Changes in femoral neck bone mineral density and structural strength during a 12-month multicomponent exercise intervention among older adults : Does accelerometer-measured physical activity matter?

Abstract

Age-related bone loss is to some extent unavoidable, but it may be decelerated with regular exercise continued into older age. Daily physical activity alongside structured exercise may be an important stimulus for maintaining bone strength, but the relationships of habitual physical activity with bone strength are sparsely investigated in older adults. Therefore, the main aim was to investigate if accelerometer-derived impact-based and intensity-minute-based measures of physical activity were associated with changes in femoral neck bone traits during a 12-month exercise intervention among community-dwelling older men and women.

Data comes from the PASSWORD study (ISRCTN52388040), a year-long multicomponent exercise intervention. Participants were 299 older adults (mean age 74 ± 4 years, 58 % women), who self-reported not to meet the physical activity guidelines for older adults but did not have any contraindications for exercising. The multicomponent training program included both supervised and self-administered exercises aimed at improving muscle strength, postural balance, and aerobic endurance. Physical activity was assessed at baseline and at six months into the intervention, and femoral neck bone properties at baseline and at twelve months. Physical activity measures were accelerometer-measured mean daily osteogenic index score, low, medium, and high intensity impact counts, and sedentary, light, and moderate-to-vigorous intensity activity minutes. Femoral neck bone mineral density (BMD) was measured with DXA and structural strength indicators (cross-sectional area [CSA] and section modulus) were subsequently derived from hip structural analysis. Longitudinal associations of physical activity and bone outcomes were analyzed with generalized estimating equation linear models. Sex was included as a moderating factor, and models were further adjusted by potentially confounding factors (age, height, weight, smoking status, medications, chronic disease conditions, and strength training adherence).

Participants increased their physical activity by all measures and decreased their sedentary time from baseline to six months. BMD decreased from baseline to post-intervention, while CSA maintained stable and section modulus slightly increased.
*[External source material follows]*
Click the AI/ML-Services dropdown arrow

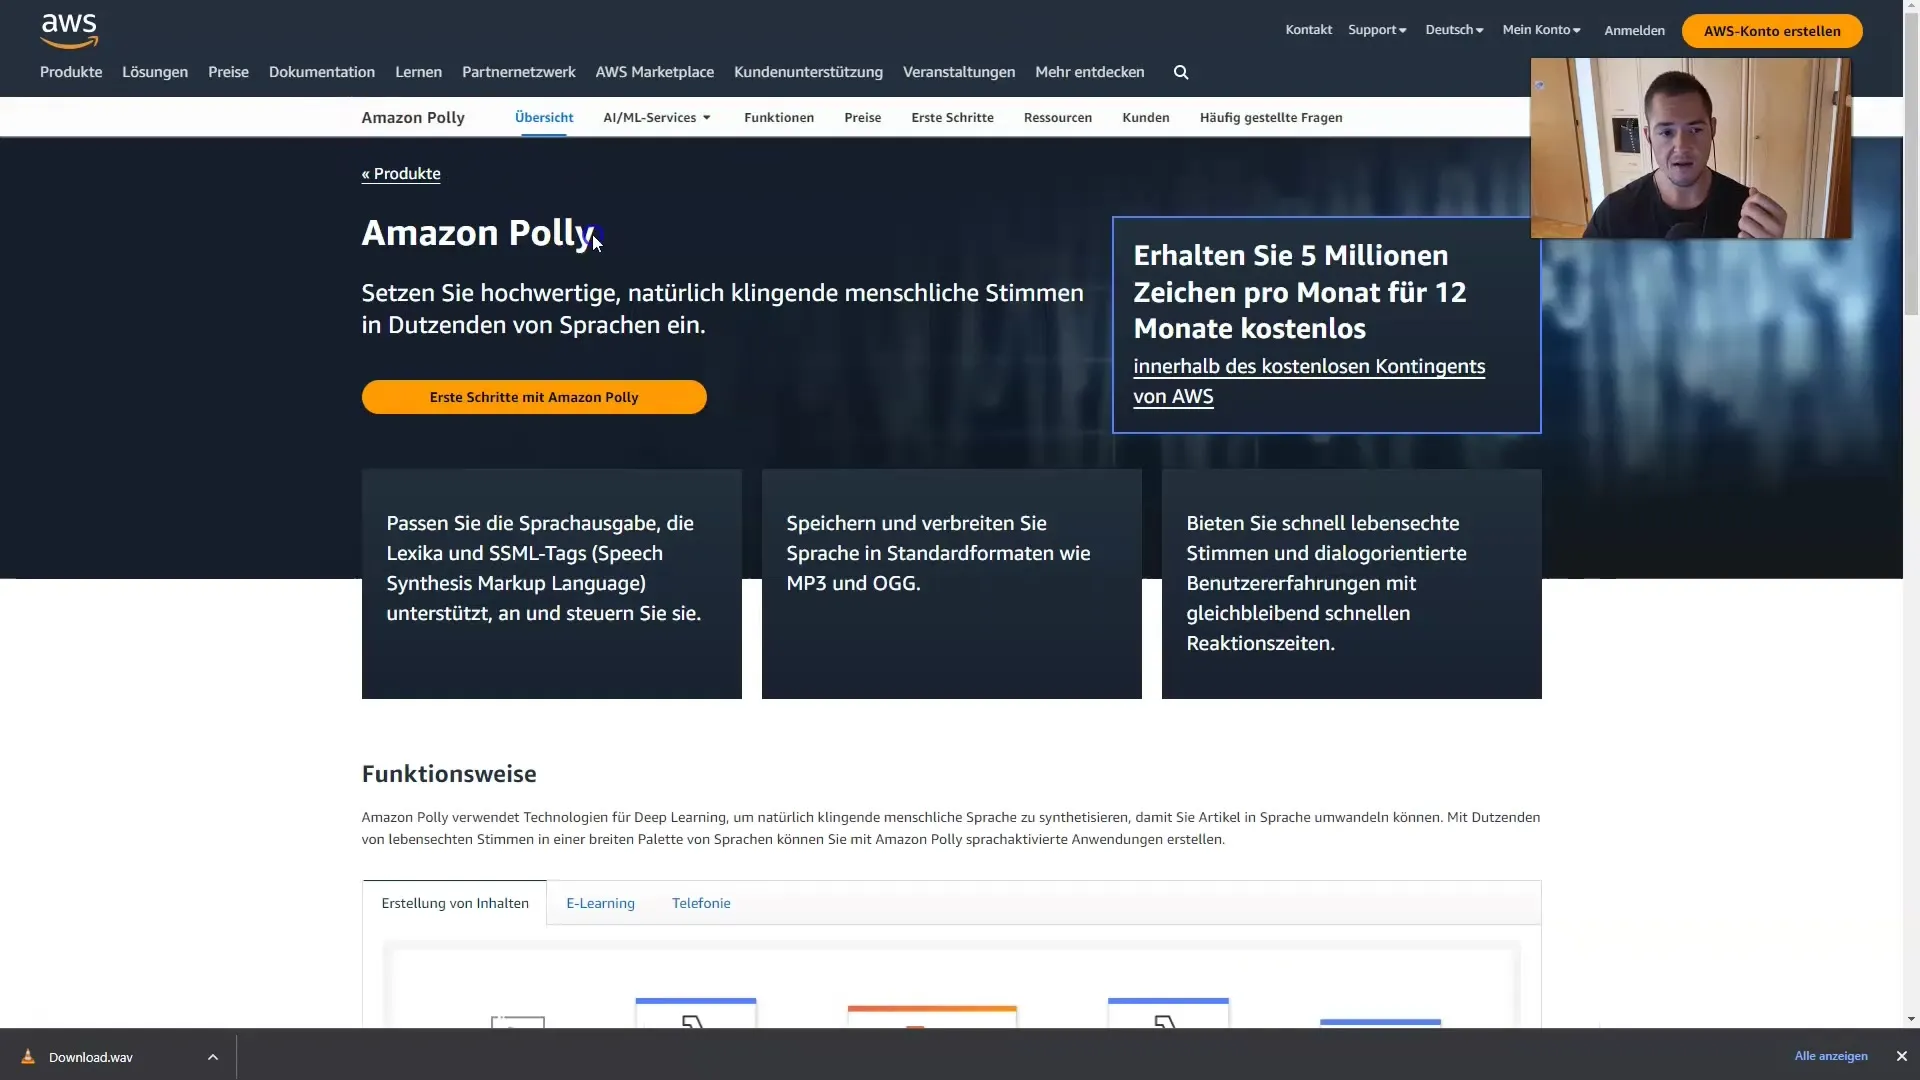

Osteogenic index, high impacts, and moderate-to-vigorous intensity physical activity, measured across the first half of the study, were positively associated with changes in BMD over 12 months (time х physical activity interaction effect: ß = 0.065, 95 % CI [0.004, 0.126]; ß = 0.169, 95 % CI [0.048, 0.289]; and ß = 0.151, 95 % CI [0.016, 0.286], respectively). That is, the higher the physical activity was, the smaller was the decline in BMD. Any physical activity measure was not associated with changes in CSA or section modulus in the full study sample. Sex did not significantly moderate the longitudinal associations, except the association between sedentary time and CSA (sex х time х PA interaction effect: ß = −0.017, 95 % CI [−0.033, −0.002]). An inverse association was found between sedentary time and changes in CSA in women, but not in men.

In conclusion, BMD decline was less pronounced in individuals who accumulated more accelerometer-measured daily physical activity at the intensity of very brisk walking or light lateral jumping or higher intensities in a sample of relatively healthy, previously physically inactive older adults. Our findings support that accumulating the recommended amount of 150 or more weekly minutes of moderate-to-vigorous physical activity is also beneficial for older adults' bone health when incorporated into a multicomponent exercise program.